• I, Editor by Henry Gee

    This is the Nature Networks and therefore Terribly Extremely Very Serious foothold for Nature Senior Editor Henry Gee. If you want fun and games, visit http://www.cromercrox.blogspot.com/

    • A Writer's Retreat

      Saturday, 16 Feb 2008 - 14:46 UTC

      Tomorrow after lunch I am loading up the car and heading westards for 30 miles or so, to wall myself up in a holiday let so I can get some serious wordage done on my next book. I hope to come home next Saturday with 40,000 or 50,000 words clutched to my fever’d brow. By then I should have written all the words to the book, though not necessarily in the right order.

      But is it a good strategy, to go away to write? With previous books I have found it so – sometimes you have to put away all distractions and get on with it. Not everyone agrees, though. One Roger C. Parker cites going away to write as one of the 11 biggest mistakes a first-time writer can make. “Write a little each day rather than ‘going away’ to write your book,” he says.

      “Commit to write 45 minutes a day. This reduces stress and continuously reengages your subconscious mind. Stress is an author’s biggest enemy. When you attempt marathon writing, you’re putting an unrealistic burden on yourself. What happens if I come back and my book isn’t written??”

      He does have a point. I don’t think I’d ever go away to start a book from scratch. The book concerned is, actually, mostly done, but I have got to a point when it deserves more attention than I can give it in the three or four hours I can usually manage, during commutes.

      Neil Gaiman, though, would disagree. “I like going away to write,” he says.

      “I like waking up with nothing in my head. I like (when I’m working on a book, especially when I’m starting it) not to talk to anyone. To enter a world in which the book is more real than the world.”

      But then Gaiman is hardly the starry-eyed first-timer to whom Parker was addressing his comments; neither is Kerry Madden, author of historical fiction: “I love going away to write because the distractions of family life melt away, but I usually write in my office in our house until the kids come home from school.”

      Getting away from distractions is important. I have quite a few (work, family, zillions of animals) but probably fewer than those which beset Samuel Pepys, who was of course able to write while in the thick of it. Here is part of his diary entry for 25th February 1666.

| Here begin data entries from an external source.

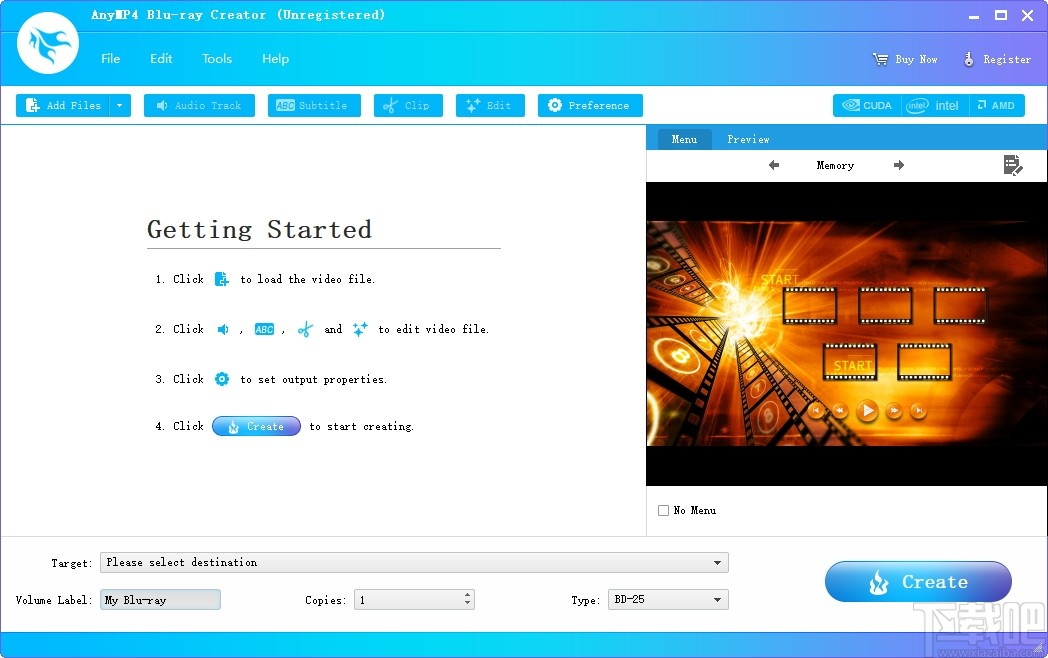Select the Audio Track tool
The width and height of the screenshot is (1048, 658).
click(x=199, y=105)
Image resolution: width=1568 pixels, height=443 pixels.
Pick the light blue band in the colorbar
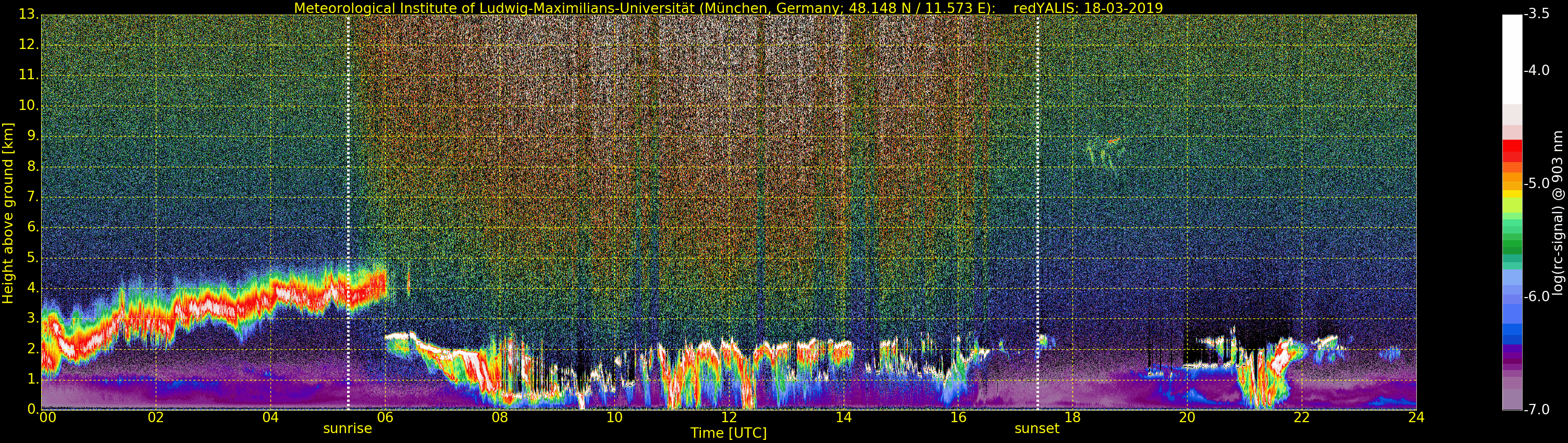click(x=1512, y=279)
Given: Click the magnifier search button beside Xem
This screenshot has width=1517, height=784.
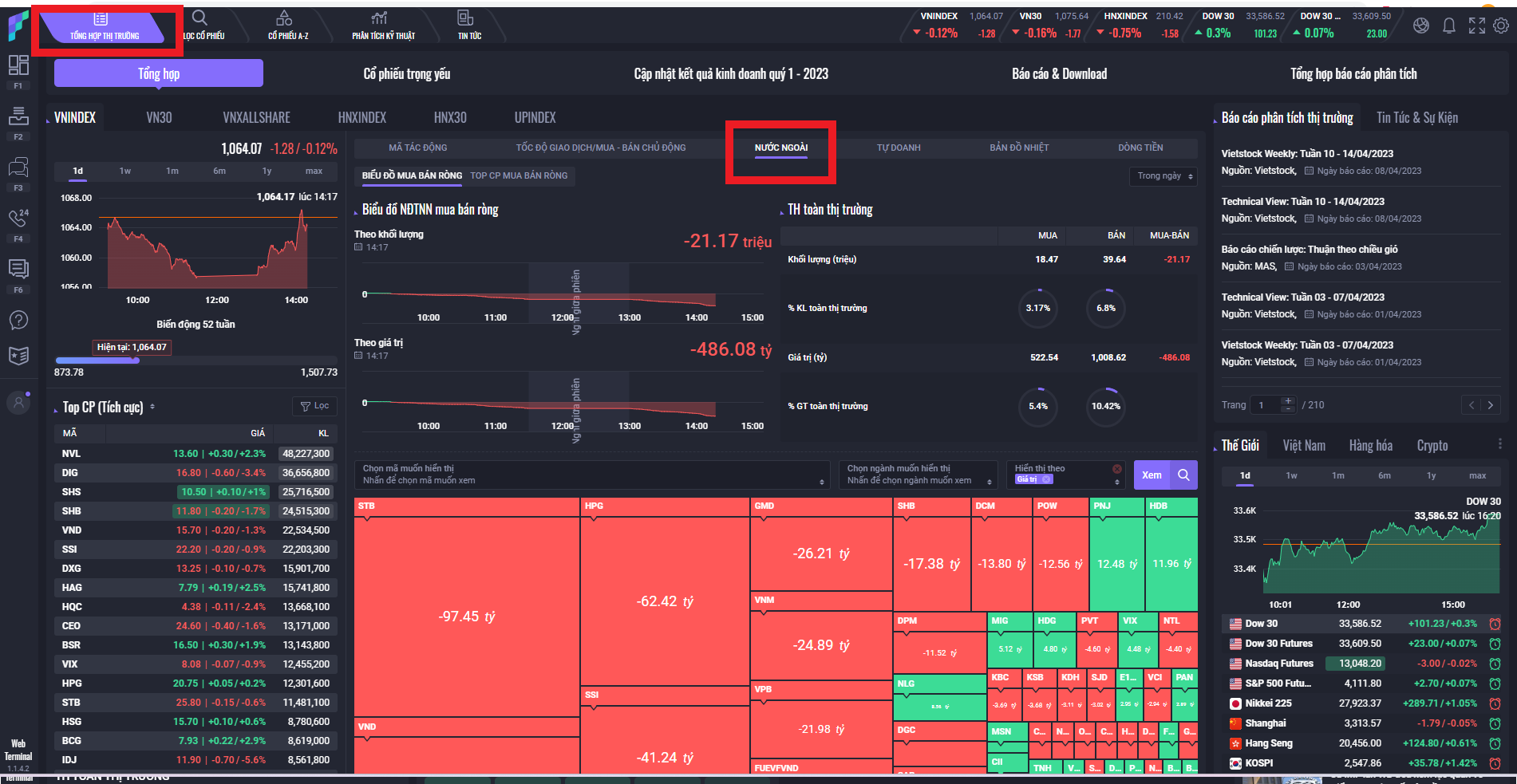Looking at the screenshot, I should coord(1183,475).
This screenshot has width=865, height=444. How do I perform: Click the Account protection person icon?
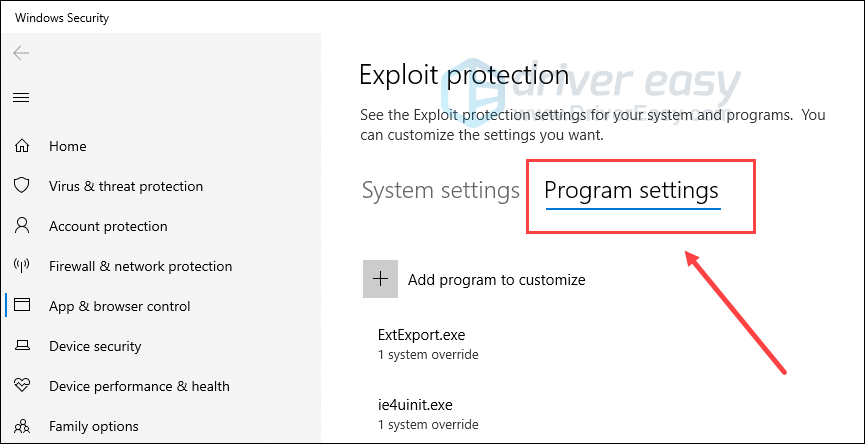(x=21, y=226)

      “He says the Archbishopp of Canterbury hath been very kind to him, and hath plainly said to him that he and all the world knows the difference between his judgment and brains and the Duke of Albemarle’s, and then calls my Lady Duchesse the veryest slut and drudge and the foulest worde that can be spoke of a woman almost. My Lord having walked an houre with me talking thus and going in, and my Lady Carteret not suffering me to go back again to-night, my Lord to walke again with me about some of this and other discourse, and then in a-doors and to talke with all and with my Lady Carteret, and I with the young ladies and gentle men, who played on the guittar, and mighty merry, and anon to supper, and then my Lord going away to write, the young gentlemen to flinging of cushions, and other mad sports; at this late till towards twelve at night, and then being sleepy, I and my wife in a passage-room to bed, and slept not very well because of noise.”

      Please, no, not the soft cushions.

      I’ll see you all when I get home.

      Last updated: Saturday, 16 Feb 2008 - 14:46 UTC

      • Comments

        • Date:
          Saturday, 16 Feb 2008 - 21:32 UTC
          Jennifer Rohn said:

          Good luck, Henry.

          If I go away to write I forget to eat and sleep – so enjoy!

        • Date:
          Saturday, 16 Feb 2008 - 21:41 UTC
          Maxine Clarke said:

          I can tell I am not a true creative, as my guilt at “leaving everyone else to cope [with the ironing, homework, etc]” always overcomes my nascent attempts to get away….hope it goes well, Henry.